Not in the US, but in Europe it's more common. Shopping malls in Eastern Europe they're not uncommon.
I've seen them in airports.
i've seen them in a few metro systems, there's definitely one for transfers in barcelona somewhere
I'd guess that Heinlein was aware of it and scaled it up in his imagination.
https://ia601208.us.archive.org/32/items/calibre_library_178...Asimov went into some detail with this premise too, in Caves of Steel iirc. I suppose he probably got it from Heinlein.
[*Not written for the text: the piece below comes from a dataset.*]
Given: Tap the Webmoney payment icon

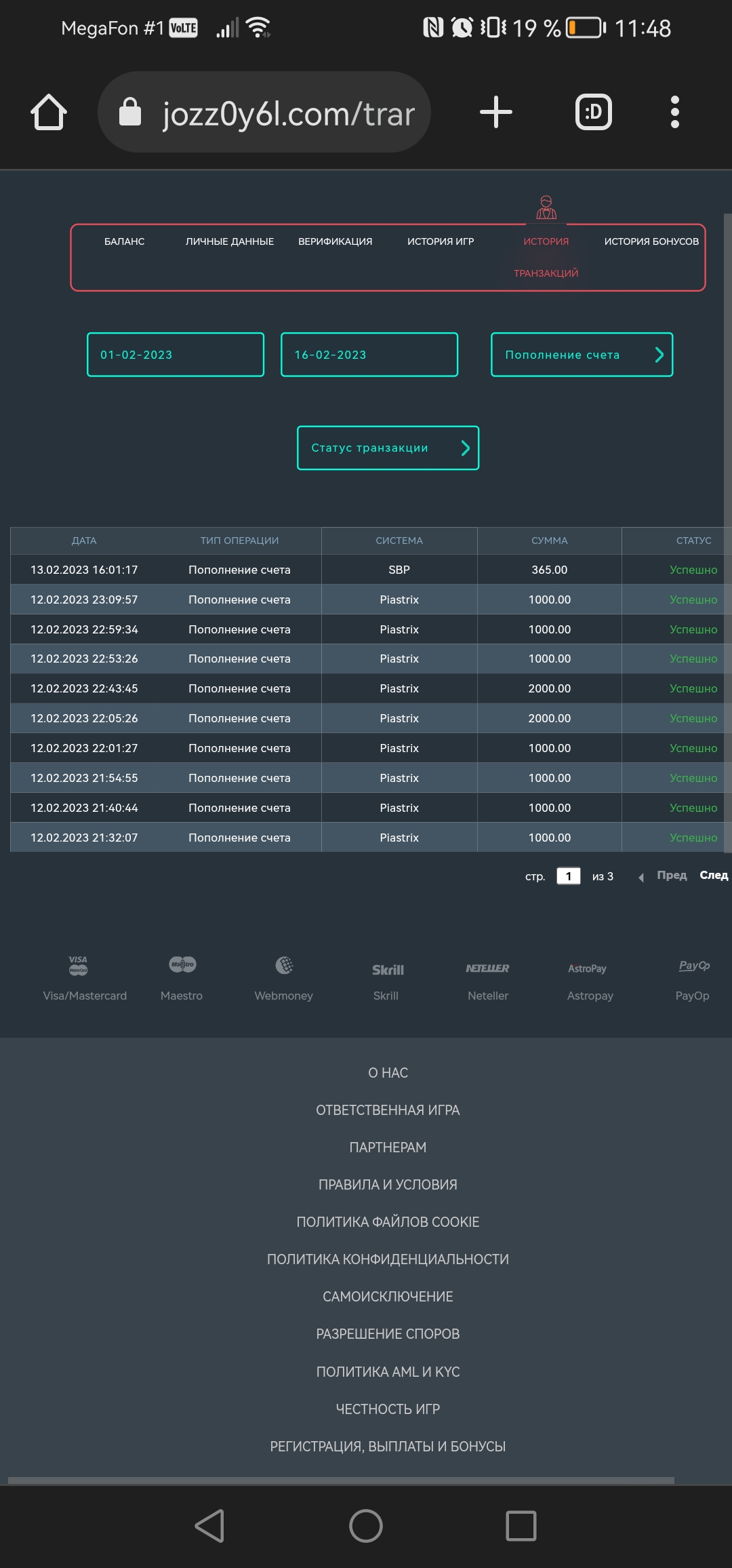Looking at the screenshot, I should pos(284,965).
I read this as a teenager in a Sci-Fi compilation without paying much attention to the author, so I forgot where I read it or who wrote it or where I could find it again. But I composed and tape-recorded a melody to the lyrics which still hums in my head :
Thanks for posting.I think about this every time I get on a moving walkway and wish it had a few more speeds.
I think about:
https://m.soundcloud.com/thomas-dolby-official/pedestrian-wa...
Yeah, love that idea of progressive velocities. I ant someone to at least build a short test track like this so we can play with it.
Seem to recall they were called "slidewalks" by some Sci-Fi author—probably Heinlein, eh?
Larry Niven called them slidewalks and I've always been sorry this terminology never caught on.
The things I took away from reading Niven was transfer booths. The world has homogenized because information and people were transmitted instantly one from corner of the globe to another.
Ooohhh boy.
so assuming inner sidewalk moving at 100 mph, next outer at 95, and each moving at 5 per less, when big muscular terrorists placed on s-100 carrying a big cardboard box filled with nails and throw it as quickly and hard as possible so that the box of nails open up over s-75 at what velocity are the nails raining down on pedestrians on s-75?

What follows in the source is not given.